:: PROBLEM DETAILS ::
Reproduce the account of the C-130 flights from Incirlik to Beirut and Jedda word for word, in full.

:: PAGE TEXT ::
###
We departed McGuire on the 24th. You can read that post. But on that trip we ended up in Chateauroux and when we left, we flew to Incirlik, Turkey. As we got ready to leave Incirlik, we discovered that the starter for our #3 engine would not function. I decided to go out on the runway and taxi down the runway, spinning the prop on the engine that wouldn’t start normally and start it on the runway.
Our first stop out of Incirlik was Beirut, just across the Mediteranean. Well, we dropped off our cargo and loaded what they had for us and then we started three engines and taxied to the runway. Take a look at the Beirut airport. notice how the runway goes right out over the Med.

We got to the runway and got cleared for takeoff. We started rolling down the runway and we started the engine on the roll. The tower operator said: “I think one of your engines is not running.” My co-pilot said: “Keep looking.”
The engine started properly, I brought it up to full power and we made an uneventful takeoff. I did not have any problem with this maneuver because the C-130 had lots of power and we could have lifted off the ground with just three engines.
From Beirut, we went to Jedda, in Saudi Arabia. Later on, when I flew for Pan Am, I went up to Afghanistan and flew for Ariana Airlines. Pan Am owned 51% of Ariana Airlines. We flew an old 707 airplane and went to Jedda from Kandahar. We carried people into the Haj. If you want to read about Saudi Arabia I recommend: VISION or MIRAGE by David Rundell.
###
:: RECORD SET ::
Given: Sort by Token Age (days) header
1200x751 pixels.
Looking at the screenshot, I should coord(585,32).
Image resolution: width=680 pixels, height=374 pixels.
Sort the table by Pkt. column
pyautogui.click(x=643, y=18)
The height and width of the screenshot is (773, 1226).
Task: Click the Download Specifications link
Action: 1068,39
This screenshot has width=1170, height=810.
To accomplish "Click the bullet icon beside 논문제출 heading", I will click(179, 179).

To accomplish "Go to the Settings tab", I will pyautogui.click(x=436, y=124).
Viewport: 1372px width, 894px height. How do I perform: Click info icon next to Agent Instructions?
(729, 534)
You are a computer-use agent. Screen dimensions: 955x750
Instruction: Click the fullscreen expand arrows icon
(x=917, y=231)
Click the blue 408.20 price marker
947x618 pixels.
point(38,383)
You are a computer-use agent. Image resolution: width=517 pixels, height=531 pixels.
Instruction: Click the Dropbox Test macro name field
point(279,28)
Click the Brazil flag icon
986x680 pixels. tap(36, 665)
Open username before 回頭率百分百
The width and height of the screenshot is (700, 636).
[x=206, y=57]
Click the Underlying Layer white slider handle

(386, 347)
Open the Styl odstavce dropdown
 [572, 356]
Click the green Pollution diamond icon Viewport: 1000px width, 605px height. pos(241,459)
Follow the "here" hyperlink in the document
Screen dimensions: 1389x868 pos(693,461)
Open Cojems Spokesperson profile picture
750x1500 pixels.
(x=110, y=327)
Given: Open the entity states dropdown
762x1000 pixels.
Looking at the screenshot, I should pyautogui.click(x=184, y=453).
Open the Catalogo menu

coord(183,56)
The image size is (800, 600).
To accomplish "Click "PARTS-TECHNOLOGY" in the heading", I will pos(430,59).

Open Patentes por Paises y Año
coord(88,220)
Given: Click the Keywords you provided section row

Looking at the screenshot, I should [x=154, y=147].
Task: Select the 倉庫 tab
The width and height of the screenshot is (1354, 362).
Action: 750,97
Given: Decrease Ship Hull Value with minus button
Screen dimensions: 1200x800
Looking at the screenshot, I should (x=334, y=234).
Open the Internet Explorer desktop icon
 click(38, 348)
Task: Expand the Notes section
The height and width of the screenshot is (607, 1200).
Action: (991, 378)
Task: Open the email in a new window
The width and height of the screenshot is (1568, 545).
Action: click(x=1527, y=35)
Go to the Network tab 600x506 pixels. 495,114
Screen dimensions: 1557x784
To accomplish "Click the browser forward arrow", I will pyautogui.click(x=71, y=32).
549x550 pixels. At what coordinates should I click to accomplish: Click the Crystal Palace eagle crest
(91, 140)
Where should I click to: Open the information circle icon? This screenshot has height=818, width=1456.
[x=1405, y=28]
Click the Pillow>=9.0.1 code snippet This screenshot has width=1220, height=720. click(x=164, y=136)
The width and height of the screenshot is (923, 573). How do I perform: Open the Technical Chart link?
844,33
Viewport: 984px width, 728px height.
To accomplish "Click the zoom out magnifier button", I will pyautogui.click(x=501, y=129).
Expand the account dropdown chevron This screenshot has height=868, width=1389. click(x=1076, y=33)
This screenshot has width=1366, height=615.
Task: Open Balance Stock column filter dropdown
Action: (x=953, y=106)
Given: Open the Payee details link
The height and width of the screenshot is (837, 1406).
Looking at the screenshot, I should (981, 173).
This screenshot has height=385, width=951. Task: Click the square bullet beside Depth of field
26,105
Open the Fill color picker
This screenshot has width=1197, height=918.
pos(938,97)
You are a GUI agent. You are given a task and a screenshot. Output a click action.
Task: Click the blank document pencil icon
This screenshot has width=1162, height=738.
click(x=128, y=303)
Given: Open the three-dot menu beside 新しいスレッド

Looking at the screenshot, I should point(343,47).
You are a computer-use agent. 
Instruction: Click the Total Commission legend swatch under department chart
###
:: TASK SOLUTION ::
We departed McGuire on the 24th. You can read that post. But on that trip we ended up in Chateauroux and when we left, we flew to Incirlik, Turkey. As we got ready to leave Incirlik, we discovered that the starter for our #3 engine would not function. I decided to go out on the runway and taxi down the runway, spinning the prop on the engine that wouldn’t start normally and start it on the runway.
Our first stop out of Incirlik was Beirut, just across the Mediteranean. Well, we dropped off our cargo and loaded what they had for us and then we started three engines and taxied to the runway. Take a look at the Beirut airport. notice how the runway goes right out over the Med.

We got to the runway and got cleared for takeoff. We started rolling down the runway and we started the engine on the roll. The tower operator said: “I think one of your engines is not running.” My co-pilot said: “Keep looking.”
The engine started properly, I brought it up to full power and we made an uneventful takeoff. I did not have any problem with this maneuver because the C-130 had lots of power and we could have lifted off the ground with just three engines.
From Beirut, we went to Jedda, in Saudi Arabia. Later on, when I flew for Pan Am, I went up to Afghanistan and flew for Ariana Airlines. Pan Am owned 51% of Ariana Airlines. We flew an old 707 airplane and went to Jedda from Kandahar. We carried people into the Haj. If you want to read about Saudi Arabia I recommend: VISION or MIRAGE by David Rundell.